_To do:_ Nothing but the lines from the first line of the material below through the line that holds "You are a computer-use" should be set down, exactly and with pictures left out.

---+---

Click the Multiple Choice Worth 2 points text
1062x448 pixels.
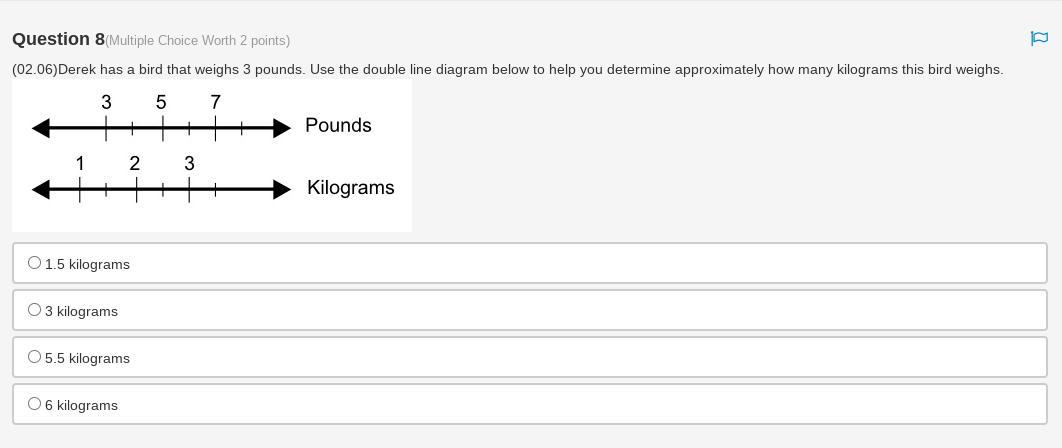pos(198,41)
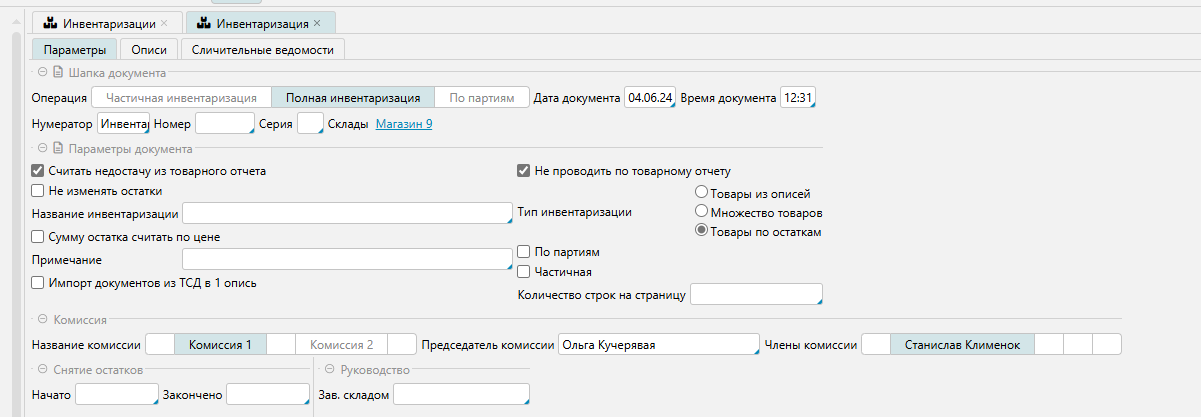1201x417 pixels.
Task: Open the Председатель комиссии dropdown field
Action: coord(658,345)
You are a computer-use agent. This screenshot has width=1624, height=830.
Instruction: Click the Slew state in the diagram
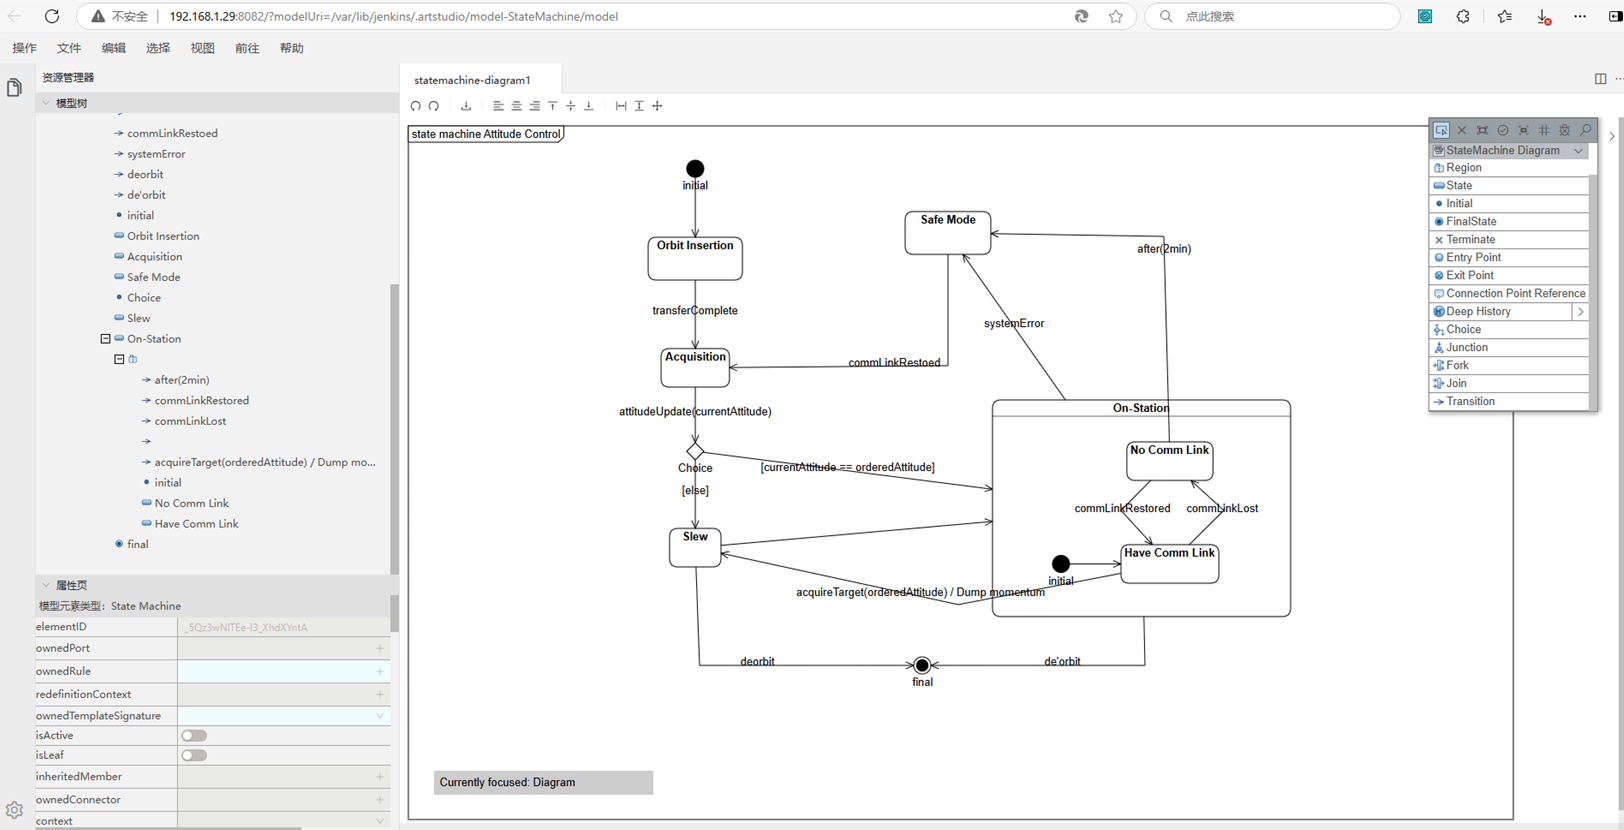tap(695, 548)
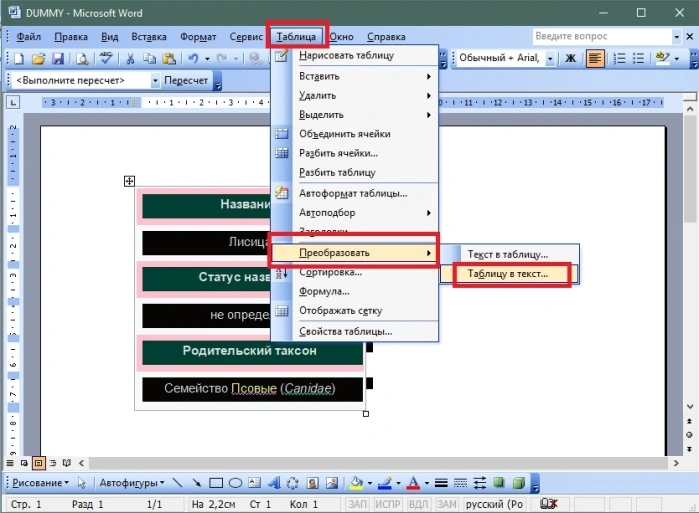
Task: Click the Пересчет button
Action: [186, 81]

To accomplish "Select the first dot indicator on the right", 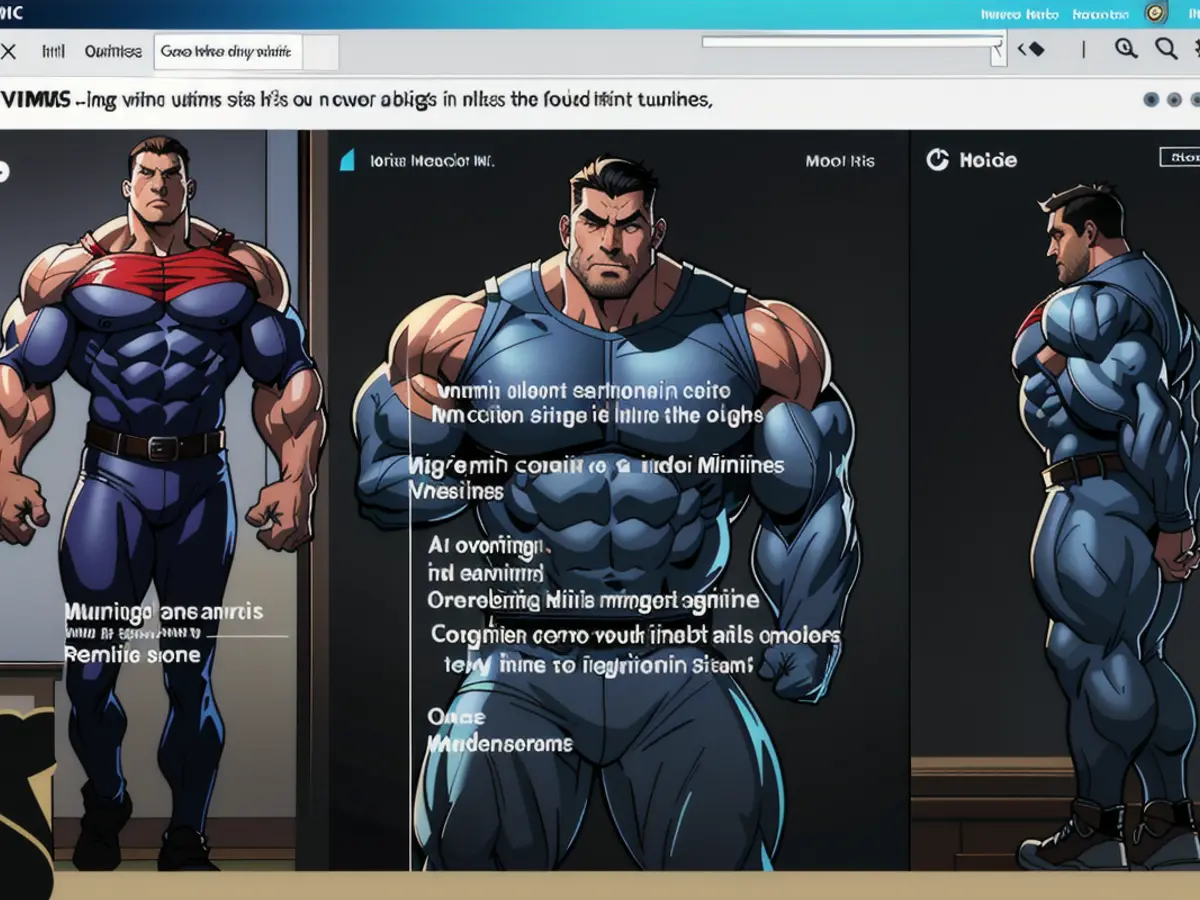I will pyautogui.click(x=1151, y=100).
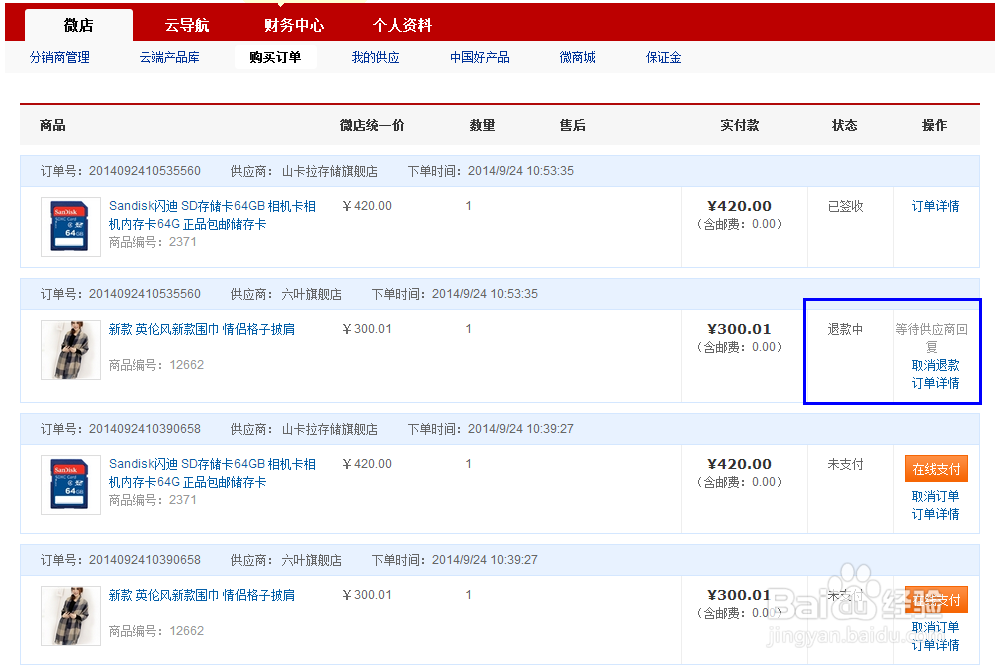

---+---

_Written answer:_
Click the Multiple Choice Worth 2 points text
1062x448 pixels.
pos(198,41)
1201x417 pixels.
Task: Open the Председатель комиссии dropdown field
Action: coord(658,345)
You are a computer-use agent. This screenshot has width=1624, height=830.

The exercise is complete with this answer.